(STATED GOAL) Print the records below word for word, leaving out the pictures.

(RECORD EXCERPTS)
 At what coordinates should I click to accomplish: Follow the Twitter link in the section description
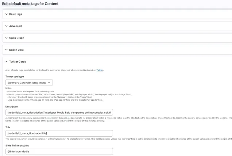pyautogui.click(x=100, y=70)
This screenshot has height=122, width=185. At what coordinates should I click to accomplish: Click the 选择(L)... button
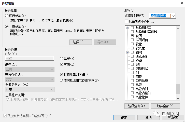pyautogui.click(x=80, y=42)
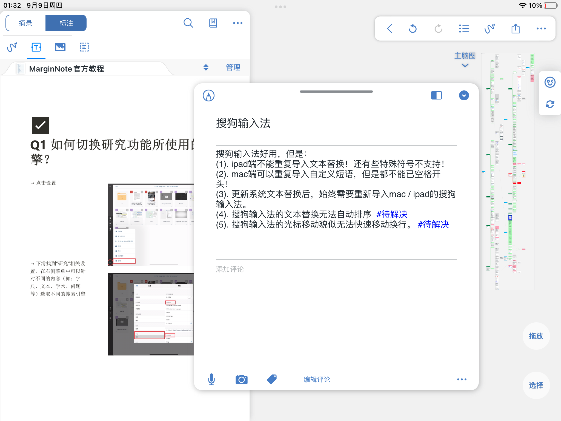Click the 编辑评论 link
The image size is (561, 421).
[317, 379]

(EXERCISE OUTPUT)
 At what coordinates should I click to accomplish: Follow the Twitter link in the section description
pyautogui.click(x=100, y=70)
This screenshot has height=122, width=185. At what coordinates should I click to accomplish: Click the 选择(L)... button
pyautogui.click(x=80, y=42)
Click the 编辑评论 link
The image size is (561, 421).
[317, 379]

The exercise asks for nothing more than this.